▶ _Soal dan Tugas_
1. Menurut artikel tentang moral aparat penegak hukum, pemerintahan siapa yang membentuk lembaga ad hoc bernama KPKPN?
2. Tampilkan bagian artikel tentang moral aparat penegak hukum tanpa mengubah satu kata pun. Mulailah pada kata-kata yang memuat "Moral Aparat Penegak Hukum Kita" dan berhentilah setelah "mental belum berjalan.".
3. Sebutkan semua jabatan pejabat yang menurut artikel tentang moral aparat penegak hukum telah ditangkap dan digelandang oleh KPK.
**** Teks Pilihan
- Advertisement -
Pro Legal News ID
Hukum

Moral Aparat Penegak Hukum Kita Masih Memprihatinkan

ProLegalNews.com

Meski Operasi Tangkap Tangan (OTT) kini gencar dilakukan oleh Komisi Pemberantasan Korupsi (KPK), namun praktek suap menyuap (briberi) masih marak terjadi pada aparat penegak hukum. Bukti bila revolusi mental belum berjalan.

Salah satu amanat reformasi yang paling penting dan krusial adalah penegakan supremasi hukum dan pemberantasan korupsi. Maka untuk menindak lanjuti amanat dari  reformasi itu pemerintahan Megawati Soekarnoputri membentuk lembaga ad hoc yang bernama KPKPN yang dikemudian hari bermetamorfosa menjadi Komisi Pemberantasan Korupsi (KPK). Lembaga ini berfungsi untuk melakukan supervisi terhadap lembaga penegak hukum lainnya seperti Kepolisian dan Kejaksaan. Selain itu lembaga anti rasuah ini juga memiliki kewenangan untuk melakukan penindakan.

Berbekal kewenangan yang dimilikinya itulah KPK langsung tancap gas untuk melakukan penindakan melalui Operasi  Tangkap Tangan (OTT). Hasilnyapun cukup menganggumkan sudah ratusan pejabat, mulai dari menteri, gubernur, bupati, hakim, jaksa dan walikota serta polisi yang berhasil ditangkap dan digelandang oleh KPK. Dengan keberadaan KPK seakan membuktikan jika tidak ada warga negara yang kebal di mata hukum. Komisi anti rasuah itu telah memberikan pelajaran kepada aparat penegak hukum lainnya jika hukum harus diterapkan secara egaliter (equality before the law).

Ironisnya, meski KPK gencar melakukan OTT perilaku korup tetap saja menghinggapi para pejabat maupun aparat penegak hukum kita. Seakan effect jera (detterent effect) yang diharapkan dari proses penegakan hukum itu tidak membuahkan hasil. Sekaligus membuktikan jika tingkat moral obligation yang dimiliki oleh para pejabat dan aparat penegak hukum kita masih sangat rendah. Bukti teraktual masih rendahnya moral aparat penegak hukum yang terindikasi ingin mengkomersialkan sebuah putusan adalah tertangkapnya Ketua Pengadilan Tinggi Manado, Sudiwardono karena ditengarai menerima suap dari Politisi Golkar, Aditya Moha.
********
**** Data yang Diberikan
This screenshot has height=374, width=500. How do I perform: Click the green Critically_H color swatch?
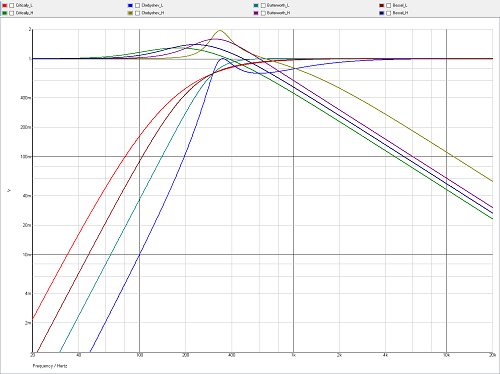pyautogui.click(x=5, y=13)
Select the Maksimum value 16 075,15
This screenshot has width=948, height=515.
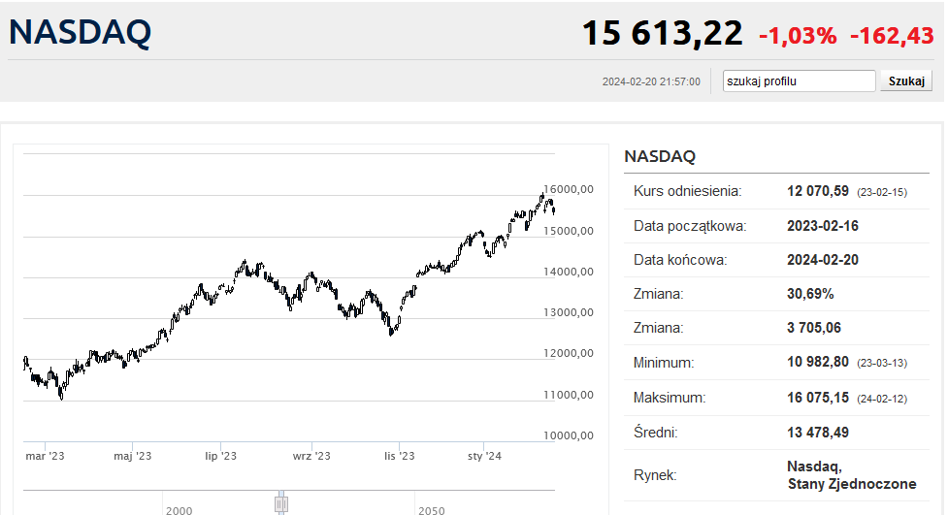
********
▶ _Hasil Latihan_
1. Pemerintahan Megawati Soekarnoputri.

2.
Moral Aparat Penegak Hukum Kita Masih Memprihatinkan

ProLegalNews.com

Meski Operasi Tangkap Tangan (OTT) kini gencar dilakukan oleh Komisi Pemberantasan Korupsi (KPK), namun praktek suap menyuap (briberi) masih marak terjadi pada aparat penegak hukum. Bukti bila revolusi mental belum berjalan.

3. Menteri, gubernur, bupati, hakim, jaksa, walikota, dan polisi.